* [Task] Using the records below, transcribe word for word the stretch from the line that contains "Viewport: 219px width, 164px height." through the line that contains "You are a GUI", both end lines included, and nothing else.

* [Information given]
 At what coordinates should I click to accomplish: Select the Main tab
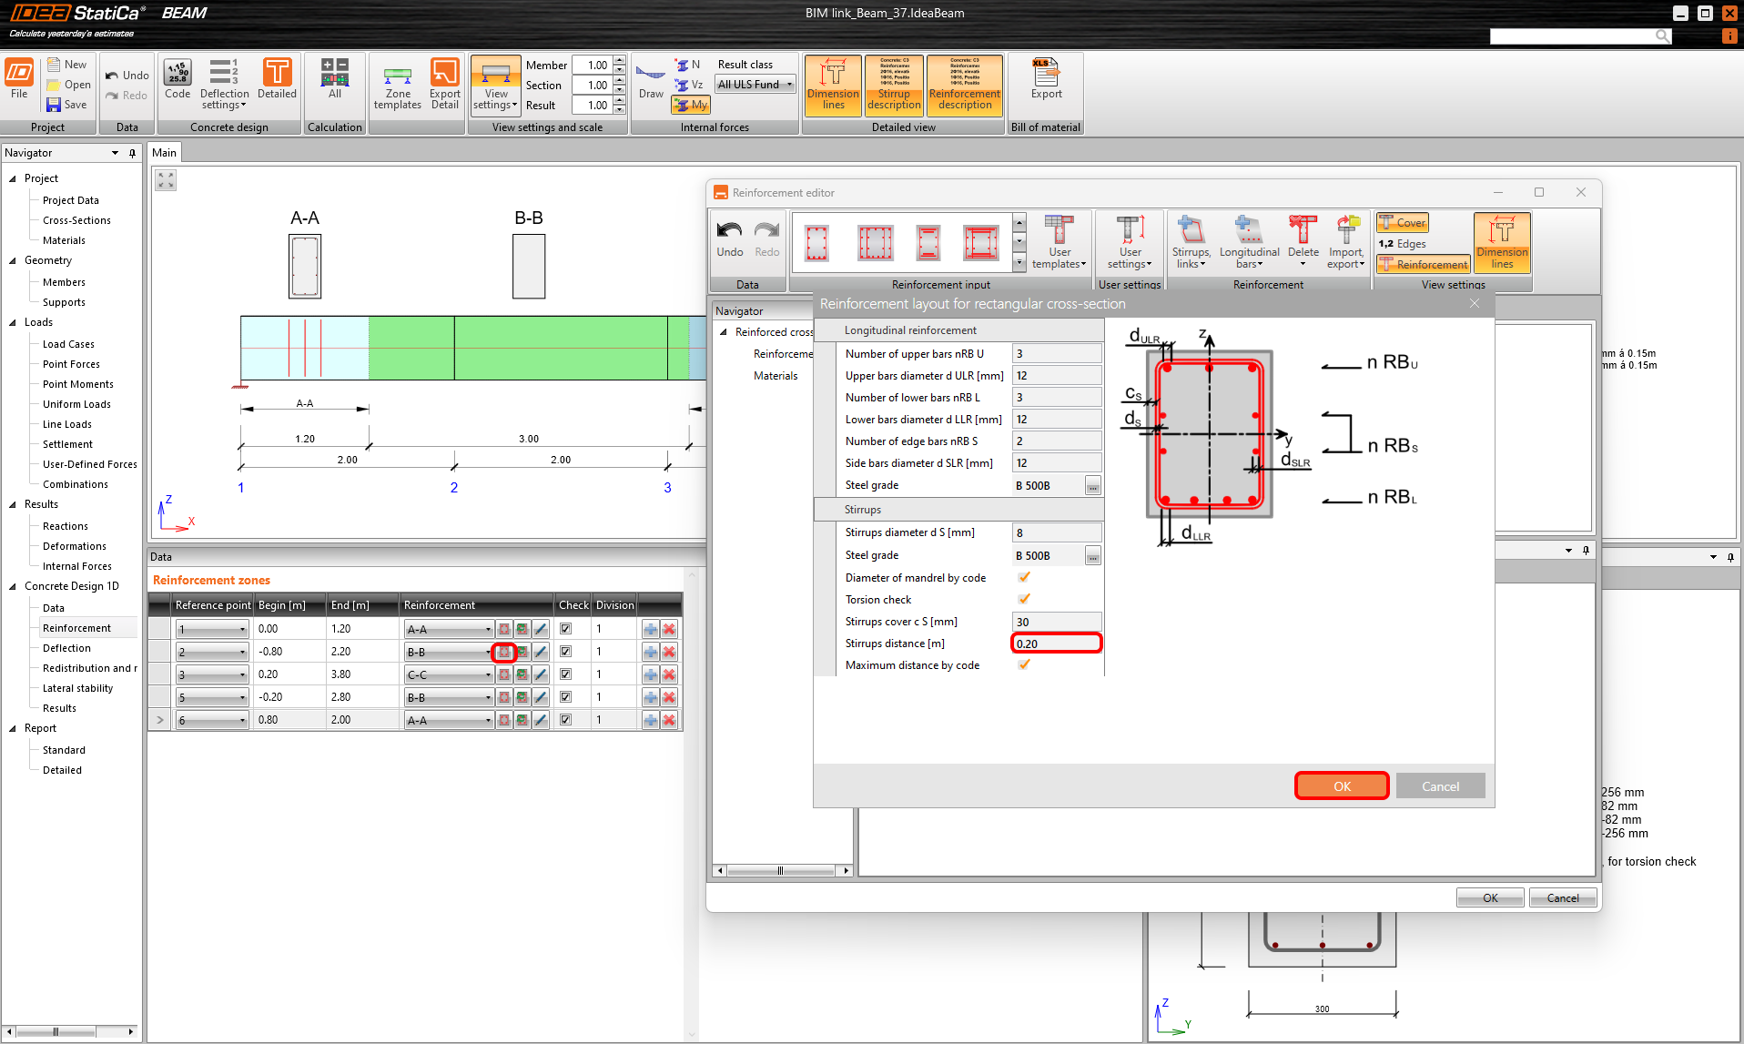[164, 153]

==

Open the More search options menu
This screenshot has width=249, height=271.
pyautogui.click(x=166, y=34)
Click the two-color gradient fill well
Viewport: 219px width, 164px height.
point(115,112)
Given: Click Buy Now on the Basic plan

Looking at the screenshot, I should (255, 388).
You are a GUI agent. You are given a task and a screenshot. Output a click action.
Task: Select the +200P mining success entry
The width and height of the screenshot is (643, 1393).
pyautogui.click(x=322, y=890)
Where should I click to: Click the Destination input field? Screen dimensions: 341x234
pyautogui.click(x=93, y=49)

* [The completed task]
Viewport: 219px width, 164px height.
point(115,112)
Given: Click Buy Now on the Basic plan

Looking at the screenshot, I should (255, 388).
You are a GUI agent. You are given a task and a screenshot. Output a click action.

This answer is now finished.